> **ASSIGNMENT**
Gather each line of the listing below that contains the string "recent", and copy every such line in full.

########################################

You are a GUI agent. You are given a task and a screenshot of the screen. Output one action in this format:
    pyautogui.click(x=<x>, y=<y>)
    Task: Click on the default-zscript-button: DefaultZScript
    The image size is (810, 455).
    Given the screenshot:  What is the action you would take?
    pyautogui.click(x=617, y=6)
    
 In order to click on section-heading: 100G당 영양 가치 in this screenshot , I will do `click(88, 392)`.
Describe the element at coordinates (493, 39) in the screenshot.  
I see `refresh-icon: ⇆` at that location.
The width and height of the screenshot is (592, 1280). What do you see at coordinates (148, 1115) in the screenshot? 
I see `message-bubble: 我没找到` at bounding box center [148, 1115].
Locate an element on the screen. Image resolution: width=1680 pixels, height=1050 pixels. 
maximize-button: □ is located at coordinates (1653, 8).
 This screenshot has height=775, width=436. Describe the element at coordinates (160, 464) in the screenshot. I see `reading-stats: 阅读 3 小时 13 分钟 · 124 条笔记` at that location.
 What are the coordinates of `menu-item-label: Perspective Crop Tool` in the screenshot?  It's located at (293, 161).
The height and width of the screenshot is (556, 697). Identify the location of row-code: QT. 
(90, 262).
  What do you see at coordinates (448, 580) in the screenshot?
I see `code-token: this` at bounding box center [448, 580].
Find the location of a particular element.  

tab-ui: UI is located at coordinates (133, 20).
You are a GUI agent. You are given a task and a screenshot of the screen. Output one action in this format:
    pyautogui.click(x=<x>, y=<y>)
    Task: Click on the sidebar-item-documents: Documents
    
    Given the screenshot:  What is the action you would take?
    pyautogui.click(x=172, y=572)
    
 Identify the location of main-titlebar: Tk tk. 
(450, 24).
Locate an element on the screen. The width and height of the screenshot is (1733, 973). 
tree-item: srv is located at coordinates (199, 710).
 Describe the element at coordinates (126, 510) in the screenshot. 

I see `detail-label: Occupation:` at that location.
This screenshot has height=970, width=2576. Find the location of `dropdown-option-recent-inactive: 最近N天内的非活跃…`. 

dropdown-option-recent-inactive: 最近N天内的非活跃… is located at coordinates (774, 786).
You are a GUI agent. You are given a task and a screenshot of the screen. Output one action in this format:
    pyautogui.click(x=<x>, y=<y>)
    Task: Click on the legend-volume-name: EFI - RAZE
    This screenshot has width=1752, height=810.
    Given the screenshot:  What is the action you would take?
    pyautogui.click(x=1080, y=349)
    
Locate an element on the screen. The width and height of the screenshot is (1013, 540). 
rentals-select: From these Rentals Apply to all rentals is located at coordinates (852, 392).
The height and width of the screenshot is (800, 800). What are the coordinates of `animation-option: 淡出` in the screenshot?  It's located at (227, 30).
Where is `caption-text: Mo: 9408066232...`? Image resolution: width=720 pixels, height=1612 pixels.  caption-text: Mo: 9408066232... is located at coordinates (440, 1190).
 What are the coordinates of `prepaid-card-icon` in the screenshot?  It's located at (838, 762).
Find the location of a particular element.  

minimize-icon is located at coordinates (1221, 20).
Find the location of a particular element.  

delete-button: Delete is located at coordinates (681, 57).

########################################

> **RESPONSE FOR THIS EXERCISE**
This screenshot has height=970, width=2576. Find the location of `dropdown-option-recent-inactive: 最近N天内的非活跃…`. 
dropdown-option-recent-inactive: 最近N天内的非活跃… is located at coordinates (774, 786).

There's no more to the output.